··· Provided records

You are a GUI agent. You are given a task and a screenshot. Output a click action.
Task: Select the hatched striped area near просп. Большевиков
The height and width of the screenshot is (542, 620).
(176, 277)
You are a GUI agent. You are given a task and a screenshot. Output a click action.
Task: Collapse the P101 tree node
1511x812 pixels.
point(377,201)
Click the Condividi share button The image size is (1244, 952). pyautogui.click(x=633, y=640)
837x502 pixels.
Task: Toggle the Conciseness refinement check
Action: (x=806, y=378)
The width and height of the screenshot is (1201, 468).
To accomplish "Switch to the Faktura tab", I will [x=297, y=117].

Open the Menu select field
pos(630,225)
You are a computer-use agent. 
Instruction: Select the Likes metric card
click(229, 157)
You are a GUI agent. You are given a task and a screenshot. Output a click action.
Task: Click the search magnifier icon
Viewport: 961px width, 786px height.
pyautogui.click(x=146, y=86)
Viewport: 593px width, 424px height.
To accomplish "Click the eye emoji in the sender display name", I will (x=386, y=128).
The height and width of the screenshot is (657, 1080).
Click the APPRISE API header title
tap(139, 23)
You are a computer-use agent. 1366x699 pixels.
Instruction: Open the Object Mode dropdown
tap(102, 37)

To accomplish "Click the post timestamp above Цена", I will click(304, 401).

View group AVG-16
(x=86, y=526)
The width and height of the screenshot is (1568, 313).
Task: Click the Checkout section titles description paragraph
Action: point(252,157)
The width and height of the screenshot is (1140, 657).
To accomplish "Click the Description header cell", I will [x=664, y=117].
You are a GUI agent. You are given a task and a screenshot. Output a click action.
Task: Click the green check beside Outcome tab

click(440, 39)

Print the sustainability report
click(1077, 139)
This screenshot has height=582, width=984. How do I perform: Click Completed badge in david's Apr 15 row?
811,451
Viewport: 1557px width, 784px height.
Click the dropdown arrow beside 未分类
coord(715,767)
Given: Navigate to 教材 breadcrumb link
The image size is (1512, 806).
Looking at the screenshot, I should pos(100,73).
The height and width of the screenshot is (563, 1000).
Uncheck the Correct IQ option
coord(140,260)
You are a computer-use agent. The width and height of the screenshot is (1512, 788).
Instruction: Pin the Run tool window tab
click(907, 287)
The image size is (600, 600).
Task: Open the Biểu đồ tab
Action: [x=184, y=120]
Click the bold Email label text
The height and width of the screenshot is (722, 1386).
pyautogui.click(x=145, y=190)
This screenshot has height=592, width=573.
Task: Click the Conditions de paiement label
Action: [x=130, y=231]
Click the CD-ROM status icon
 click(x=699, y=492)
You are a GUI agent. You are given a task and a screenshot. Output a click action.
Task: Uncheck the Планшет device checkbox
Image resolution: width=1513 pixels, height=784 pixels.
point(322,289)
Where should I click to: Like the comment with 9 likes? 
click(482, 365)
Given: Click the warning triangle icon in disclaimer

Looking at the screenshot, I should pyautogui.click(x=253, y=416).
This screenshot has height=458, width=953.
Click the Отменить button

······

# [Exercise aim]
Output the records above again exactly, from the line with "This screenshot has height=582, width=984." up to and including the line with "Looking at the screenshot, I should pos(100,73).".

# [Worked solution]
This screenshot has height=582, width=984. How do I perform: Click Completed badge in david's Apr 15 row?
811,451
Viewport: 1557px width, 784px height.
Click the dropdown arrow beside 未分类
coord(715,767)
Given: Navigate to 教材 breadcrumb link
The image size is (1512, 806).
Looking at the screenshot, I should pos(100,73).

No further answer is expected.